Common marmosets (Callithrix jacchus) and cotton-top tamarins (Saguinus oedipus) (Callitrichidae, Primates) share a broadly similar diet of fruits, insects, and tree exudates. Common marmosets, however, differ from tamarins by actively gouging trees with their anterior teeth to elicit tree exudate flow. During tree gouging, marmosets produce relatively large jaw gapes, but do not necessarily produce relatively large bite forces at the anterior teeth. We compared the fiber architecture of the masseter muscle in tree-gouging Callithrix jacchus (n = 10) to nongouging Saguinus oedipus (n = 8) to determine whether the marmoset masseter facilitates producing these large gapes during tree gouging.

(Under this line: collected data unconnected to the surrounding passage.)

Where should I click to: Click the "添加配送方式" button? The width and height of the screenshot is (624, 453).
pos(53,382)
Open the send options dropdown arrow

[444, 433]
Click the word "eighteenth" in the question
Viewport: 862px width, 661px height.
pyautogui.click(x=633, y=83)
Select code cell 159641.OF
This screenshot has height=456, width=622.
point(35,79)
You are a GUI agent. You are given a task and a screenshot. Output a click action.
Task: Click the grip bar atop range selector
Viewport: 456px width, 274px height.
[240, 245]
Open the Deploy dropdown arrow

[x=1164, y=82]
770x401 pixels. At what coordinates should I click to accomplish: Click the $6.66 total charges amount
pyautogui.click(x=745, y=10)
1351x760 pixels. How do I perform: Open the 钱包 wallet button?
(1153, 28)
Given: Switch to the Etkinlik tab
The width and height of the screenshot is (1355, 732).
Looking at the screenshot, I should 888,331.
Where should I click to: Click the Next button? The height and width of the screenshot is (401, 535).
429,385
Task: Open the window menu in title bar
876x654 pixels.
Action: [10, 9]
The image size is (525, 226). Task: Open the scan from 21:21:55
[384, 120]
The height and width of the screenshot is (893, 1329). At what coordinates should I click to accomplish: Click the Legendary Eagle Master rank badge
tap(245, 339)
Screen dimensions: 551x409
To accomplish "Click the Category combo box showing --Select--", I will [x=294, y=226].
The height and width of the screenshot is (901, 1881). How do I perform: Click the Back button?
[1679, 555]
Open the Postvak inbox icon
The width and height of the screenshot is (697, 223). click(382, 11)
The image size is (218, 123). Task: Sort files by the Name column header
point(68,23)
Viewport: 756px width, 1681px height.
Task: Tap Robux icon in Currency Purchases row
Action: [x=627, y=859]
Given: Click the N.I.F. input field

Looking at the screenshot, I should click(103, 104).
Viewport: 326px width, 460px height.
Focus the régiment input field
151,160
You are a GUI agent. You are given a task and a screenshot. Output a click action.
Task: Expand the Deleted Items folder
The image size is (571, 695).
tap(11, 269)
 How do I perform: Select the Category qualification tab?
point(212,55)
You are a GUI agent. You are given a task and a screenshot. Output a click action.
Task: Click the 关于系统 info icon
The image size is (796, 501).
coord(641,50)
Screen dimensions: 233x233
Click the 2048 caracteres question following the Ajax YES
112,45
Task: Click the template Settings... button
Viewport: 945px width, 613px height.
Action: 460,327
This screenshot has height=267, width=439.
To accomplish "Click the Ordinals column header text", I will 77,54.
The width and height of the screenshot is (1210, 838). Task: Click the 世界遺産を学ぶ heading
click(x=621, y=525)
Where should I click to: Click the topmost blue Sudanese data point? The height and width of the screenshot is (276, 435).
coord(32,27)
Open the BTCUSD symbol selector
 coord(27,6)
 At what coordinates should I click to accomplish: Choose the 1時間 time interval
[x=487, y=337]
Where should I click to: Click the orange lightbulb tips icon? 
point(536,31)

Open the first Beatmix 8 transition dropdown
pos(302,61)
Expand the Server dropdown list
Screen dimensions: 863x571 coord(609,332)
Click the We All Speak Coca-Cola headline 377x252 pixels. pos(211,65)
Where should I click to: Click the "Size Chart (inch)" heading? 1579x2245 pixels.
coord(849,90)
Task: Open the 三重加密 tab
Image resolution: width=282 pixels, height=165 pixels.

We predict that the marmoset masseter has relatively longer fibers and, hence, greater potential muscle excursion (i.e., a greater range of motion through increased muscle stretch). Conversely, because of the expected trade-off between excursion and force production in muscle architecture, we predict that the cotton-top tamarin masseter has more pinnate fibers and increased physiological cross-sectional area (PCSA) as compared to common marmosets. Likewise, the S. oedipus masseter is predicted to have a greater proportion of tendon relative to muscle fiber as compared to the common marmoset masseter. Common marmosets have absolutely and relatively longer masseter fibers than cotton-top tamarins. Given that fiber length is directly proportional to muscle excursion and by extension contraction velocity, this result suggests that marmosets have masseters designed for relatively greater stretching and, hence, larger gapes. Conversely, the cotton-top tamarin masseter has a greater angle of pinnation (but not significantly so), larger PCSA, and higher proportion of tendon. The significantly larger PCSA in the tamarin masseter suggests that their masseter has relatively greater force production capabilities as compared to marmosets. Collectively, these results suggest that the fiber architecture of the common marmoset masseter is part of a suite of features of the masticatory apparatus that facilitates the production of relatively large gapes during tree gouging.